La communication, le nerf de la guerre

Mieux vaut poser les règles dès le départ, même celles qui paraissent évidentes. « Souvent, l’apprenti entre dans une famille qui a son mode de fonctionnement sans qu’il soit besoin de se parler, constate Évelyne Klinger. Certains employeurs ont parfois du mal à comprendre qu’un jeune ne s’y plie pas tout de suite. » Elle souligne que les 15-18 ans ne sont pas forcément à l’aise pour poser des questions très pratiques, comme où se changer, où déjeuner. La règle de base est donc la communication. Toute occasion est bonne.

Elle conseille aussi de ne pas oublier de « montrer sa passion du métier », ce qui est beaucoup plus attirant qu’un « patron qui râle tout le temps ». L’exemplarité du dirigeant et de l’équipe est requise. L’apprentissage doit aussi ouvrir la curiosité professionnelle de l’apprenti. Pauline Amet observe que souvent, les maîtres d’apprentissage s’interdisent par exemple d’emmener l’apprenti dans une réunion professionnelle ou un rendez-vous technique. « Nous, on leur dit, emmenez-le, il en tirera toujours quelque chose », lance-t-elle. Elle incite aussi à ne pas l’enfermer dans des tâches de base et à fixer des objectifs à atteindre.

Un signe de bonne intégration qui ne trompe pas, selon elle : voir arriver au CFA des apprentis portant les vêtements de l’entreprise.
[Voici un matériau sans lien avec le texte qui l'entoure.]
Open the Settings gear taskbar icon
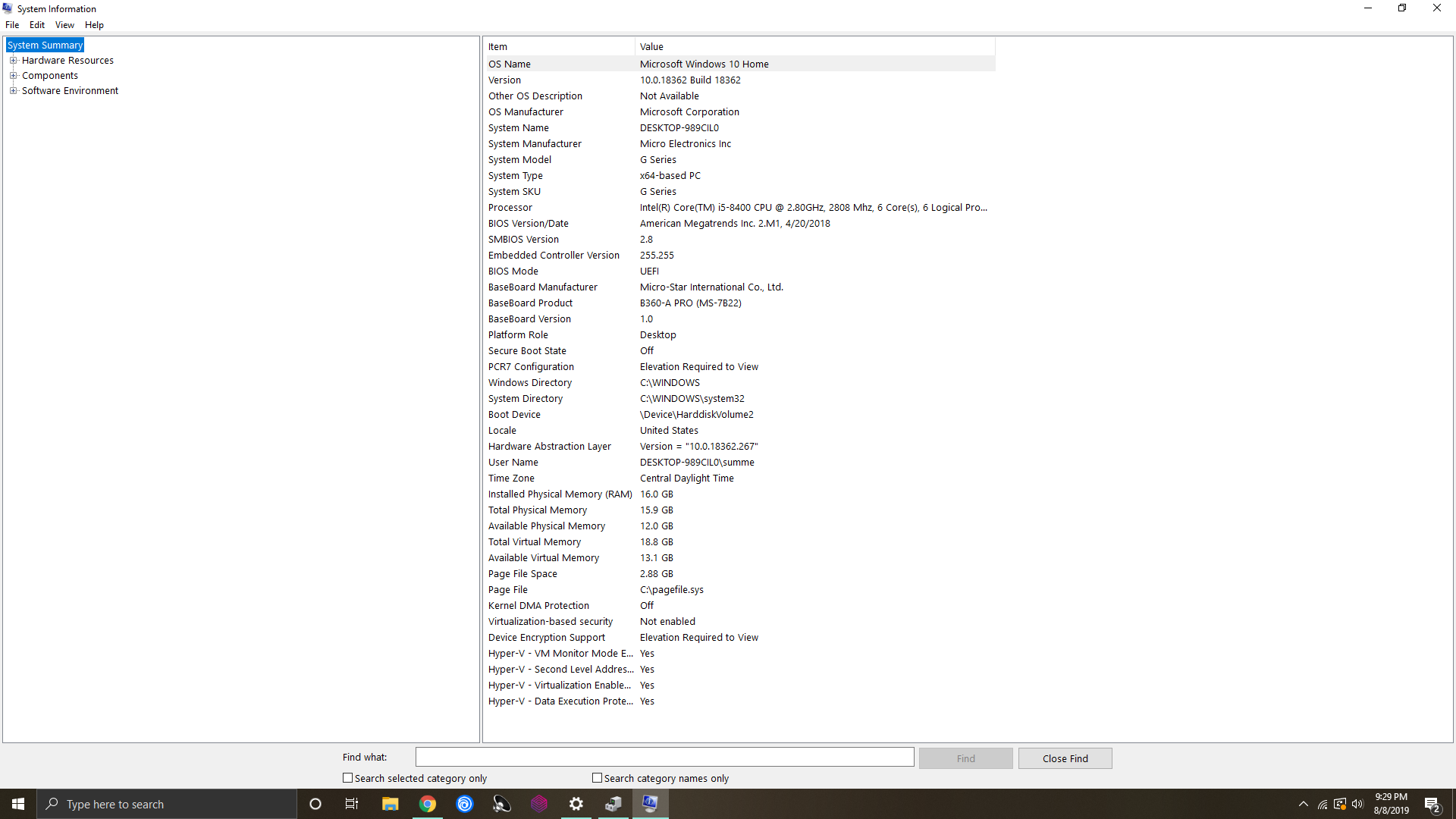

« La pyramide des âges en agriculture force à être dynamique sur l’apprentissage », conclut Michel Ferreira-Maia, directeur général adjoint d’Ocapiat.

(1) Le salaire de l’apprenti varie entre 27 % et 100 % du Smic. Ocapiat propose un simulateur de coût. Une aide à l’embauche de 6 000 euros est versée la première année mais elle risque d’être remise en cause par la loi de finances pour 2025
(2) Établissement public local d’enseignement et de formation professionnelle agricole

Cadrer l’accueil dès l’entretien d’embauche

L’entretien d’embauche est le bon moment pour expliquer les objectifs, le fonctionnement de l’entreprise ainsi que les attentes. C’est l’occasion de rappeler qu’il y a des horaires à respecter, qu’il faut être poli, respectueux. Dans des structures souvent petites et familiales, le manque de savoir-être d’un salarié ou stagiaire est particulièrement mal vécu. « Souvent les maîtres d’apprentissage remontent des difficultés relationnelles sur le savoir-être », relate Pauline Amet. Pour les mineurs, elle préconise de le rencontrer d’abord seul puis avec ses parents. Elle constate que « certains parents sont trop présents ou insistants mais le jeune peut ne pas être aussi motivé. On a le cas tous les ans ».

Un taux de rupture de 11 %

Michel Ferreira-Maia, directeur général d’Ocapiat, fait état d’un taux de rupture des contrats d’apprentissage de 11 % en 2022 pour les métiers rentrant dans la sphère de compétence d’Ocapiat. C’est moitié moins que le taux de rupture national, qui est de 21 % cette même année.